Pixel coordinate grounding data:
§ §

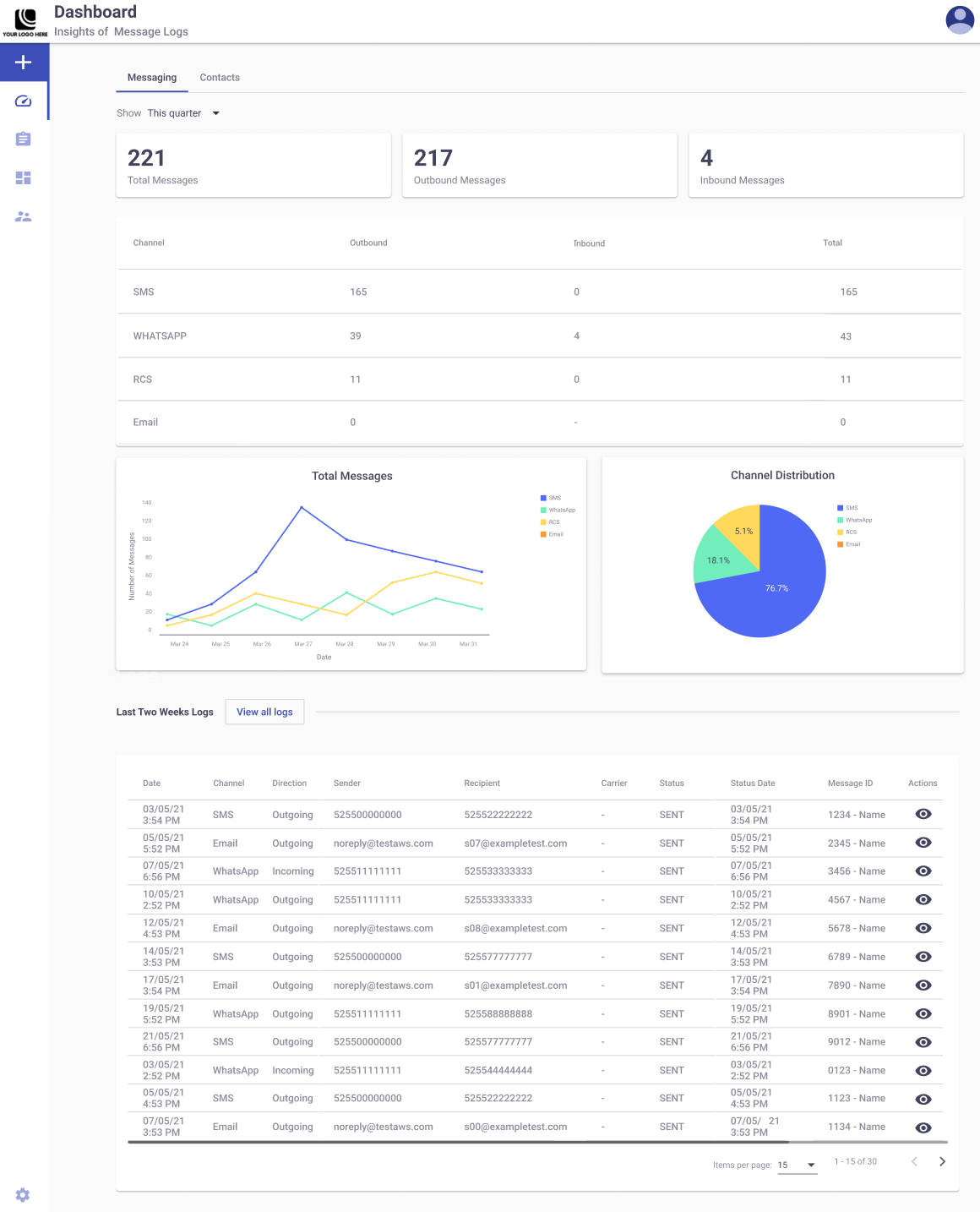The width and height of the screenshot is (980, 1212).
Task: View message 1134 - Name eye icon
Action: 923,1127
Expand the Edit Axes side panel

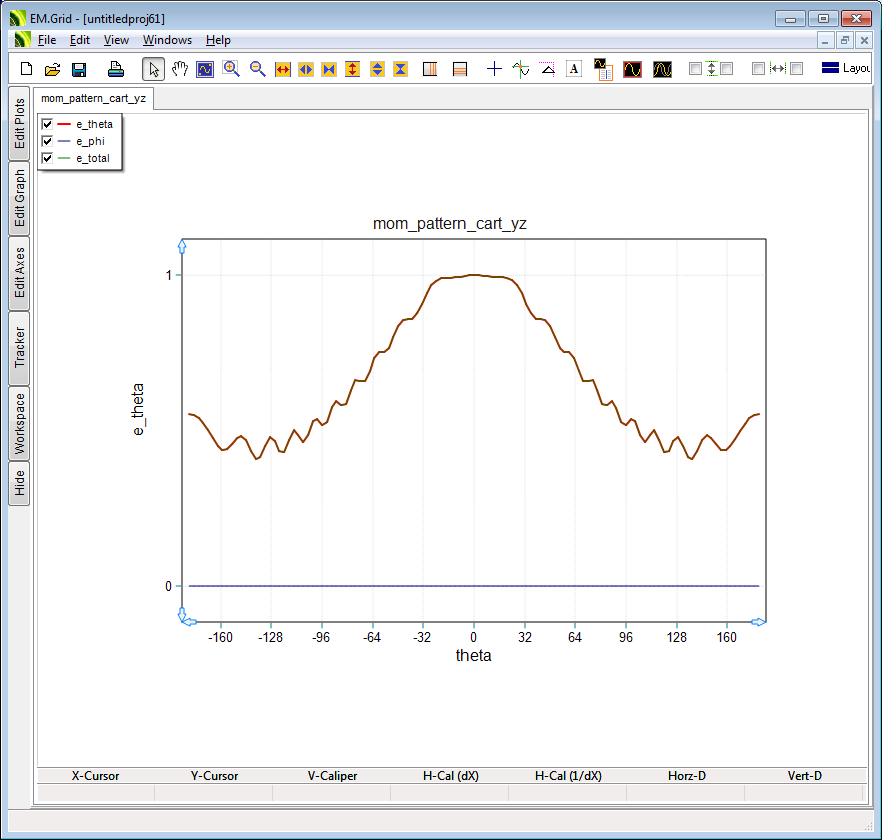pyautogui.click(x=19, y=273)
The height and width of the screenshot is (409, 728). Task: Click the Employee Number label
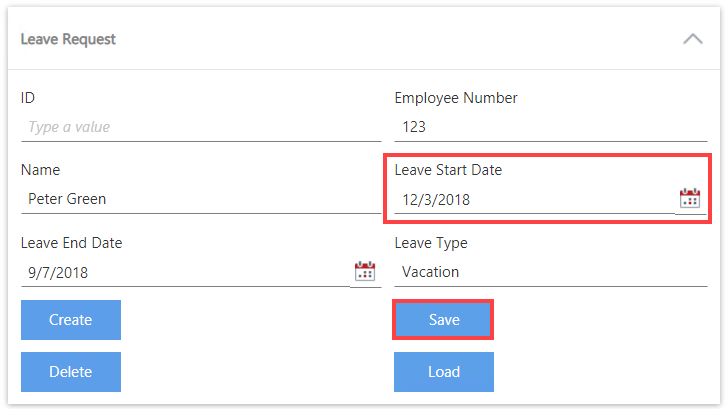click(x=456, y=98)
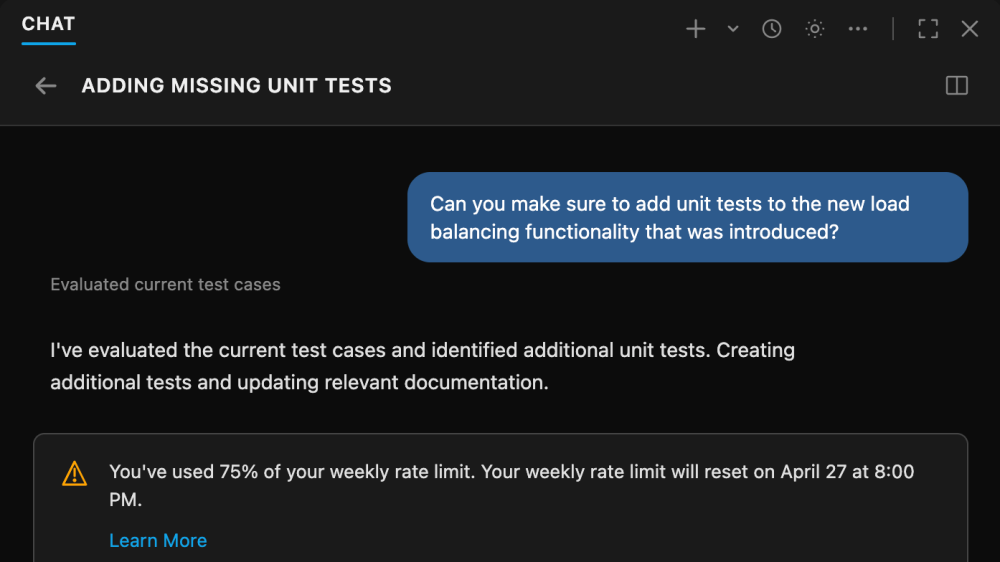Click the 'ADDING MISSING UNIT TESTS' title
Screen dimensions: 1000x562
(x=237, y=86)
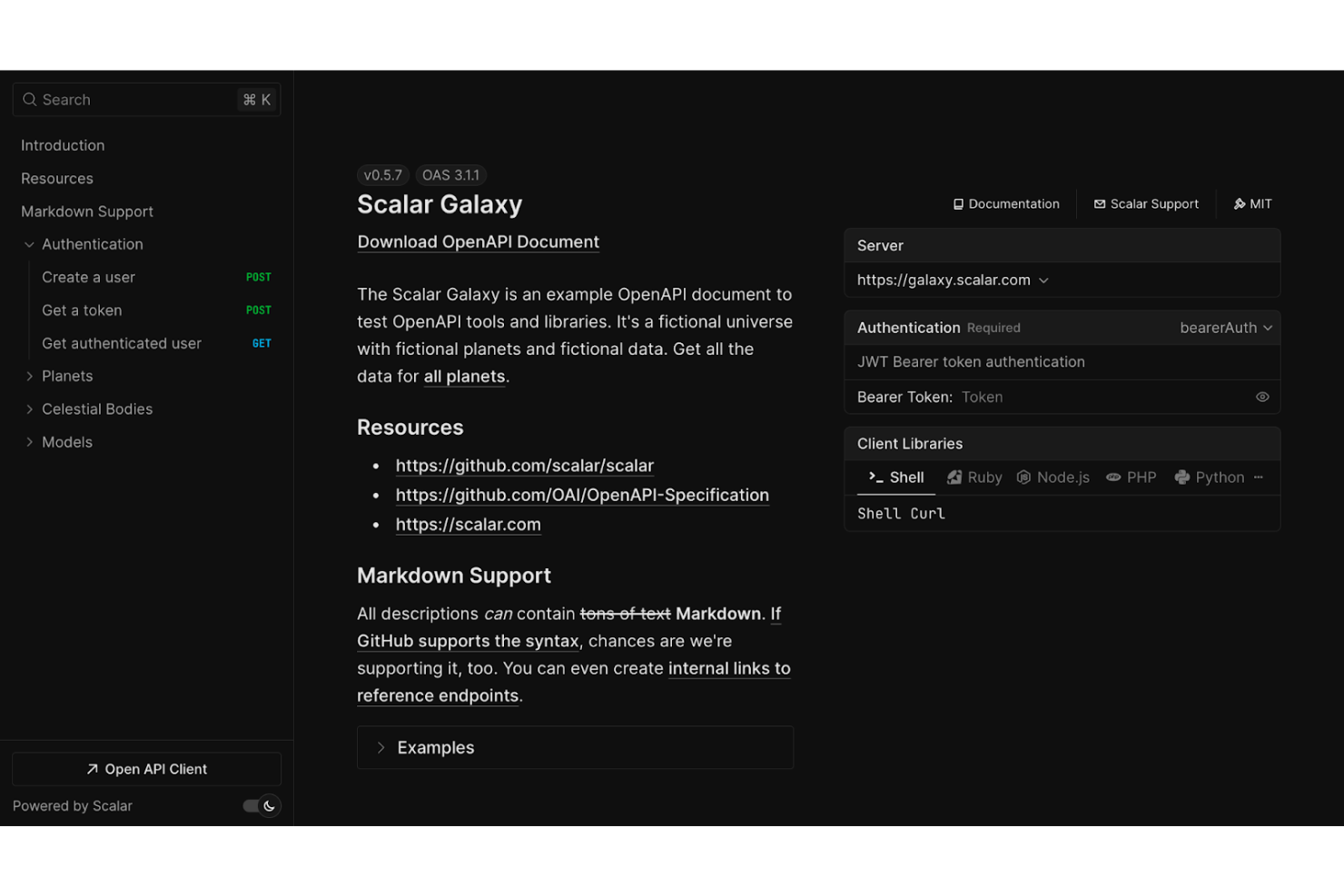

§ §

■ TASK TO COMPLETE ■
Without the pictures, retype exactly the lines from the one that holds "Expand the Edit Axes side panel" to the last line of the data above, both of them included.

■ EXERCISE RESULT ■
Expand the Edit Axes side panel

pyautogui.click(x=19, y=273)
The height and width of the screenshot is (409, 728). Task: Click the Employee Number label
click(x=456, y=98)
Click the 'ADDING MISSING UNIT TESTS' title
Screen dimensions: 1000x562
(x=237, y=86)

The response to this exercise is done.